Whatsapp violato da un software spia: cosa fare subito

Se l'account è attaccato, gli hacker saranno in grado di accedere alle conversazioni e ai dati privati. Possono persino bloccare il telefono da remoto e chiedere un riscatto

Una vulnerabilità nell’applicazione di messaggistica WhatsApp ha permesso agli hacker di diffondere software di sorveglianza su iPhone e smartphone Android con una semplice telefonata, secondo quanto riportato dal Financial Times.

COME FUNZIONA IL MALWARE – Lo spyware è stato sviluppato dal gruppo israeliano NSO e può essere installato senza lasciare traccia semplicemente ricevendo una chiamata. Oltretutto non è necessario rispondere alla chiamata stessa e una volta installato, il malware può attivare fotocamere e microfono del terminale, scansionare la lista delle e-mail e dei messaggi, e raccogliere i dati sulle posizioni raggiunte dall’utente.
Non è facile capire se si è stati colpiti, tuttavia, ci sono alcuni accorgimenti da mettere in atto subito per evitare che il proprio smartphone venga manipolato a insaputa da qualche malintenzionato.

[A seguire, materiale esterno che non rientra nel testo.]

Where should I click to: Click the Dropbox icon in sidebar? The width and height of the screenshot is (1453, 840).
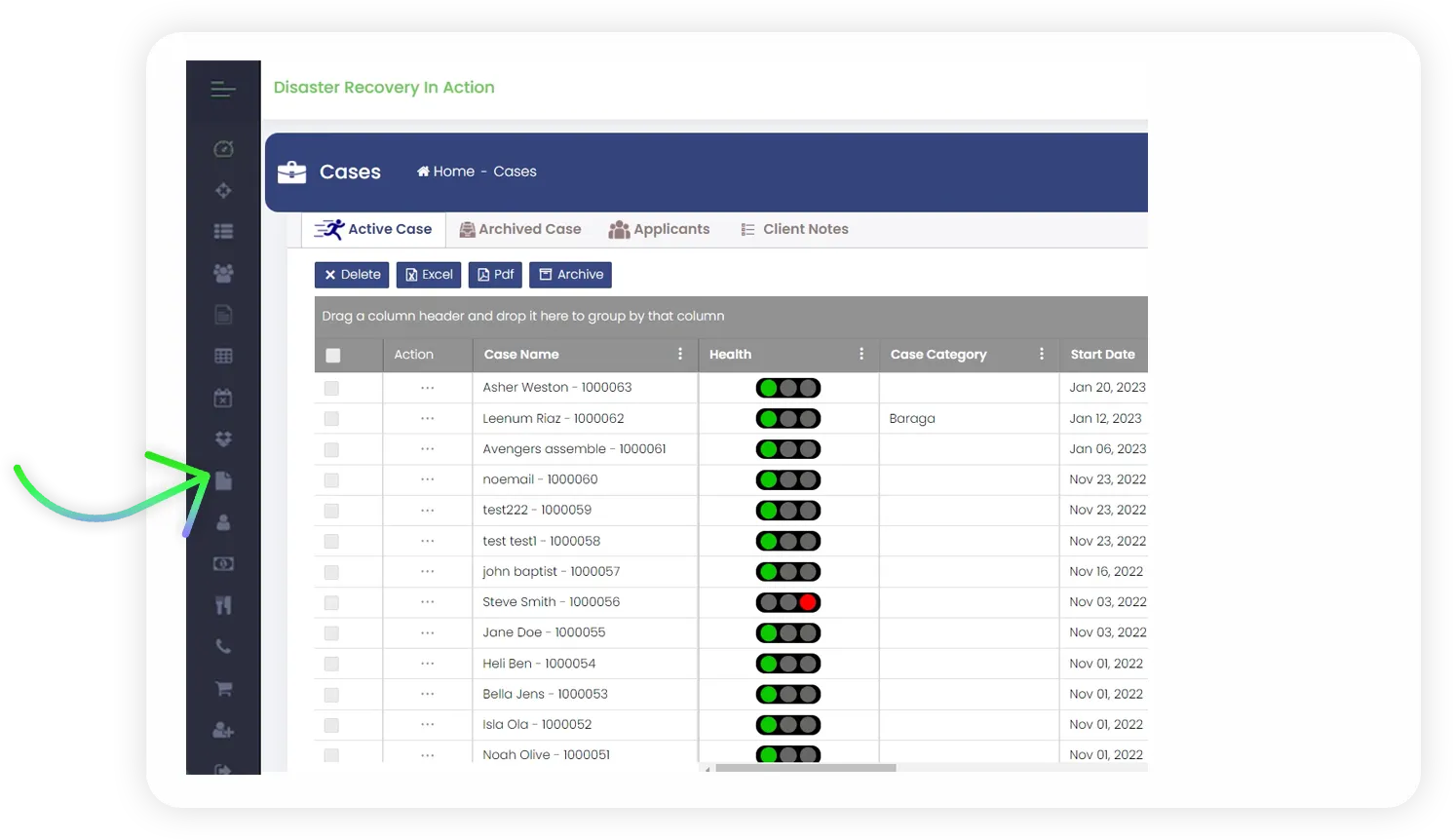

LA PORTATA DELL’ATTACCO – Per capire la portata dell’attacco subito dall’app di messaggistica è intervenuto Serguei Beloussov, CEO di Acronis, leader globale della protezione informatica: “La vulnerabilità che è stata sfruttata nell’attacco è un cosiddetto sfruttamento non interattivo. Non è necessario fare clic sul collegamento o aprire un file inviato tramite messaggi. Questi tipi di vulnerabilità sono rari e gli hacker che riescono a rubare in questo modo i dati dell’utente e li rivendono a caro prezzo sul mercato nero, circa 1 milione di dollari”.

QUALI DATI POSSONO ESSERE STATI RUBATI – Se il proprio account Whatsapp è attaccato, gli hacker saranno in grado di accedere alle conversazioni e ai dati privati (per usarli, modificarli e venderli). Possono persino bloccare il telefono da remoto e chiedere un riscatto.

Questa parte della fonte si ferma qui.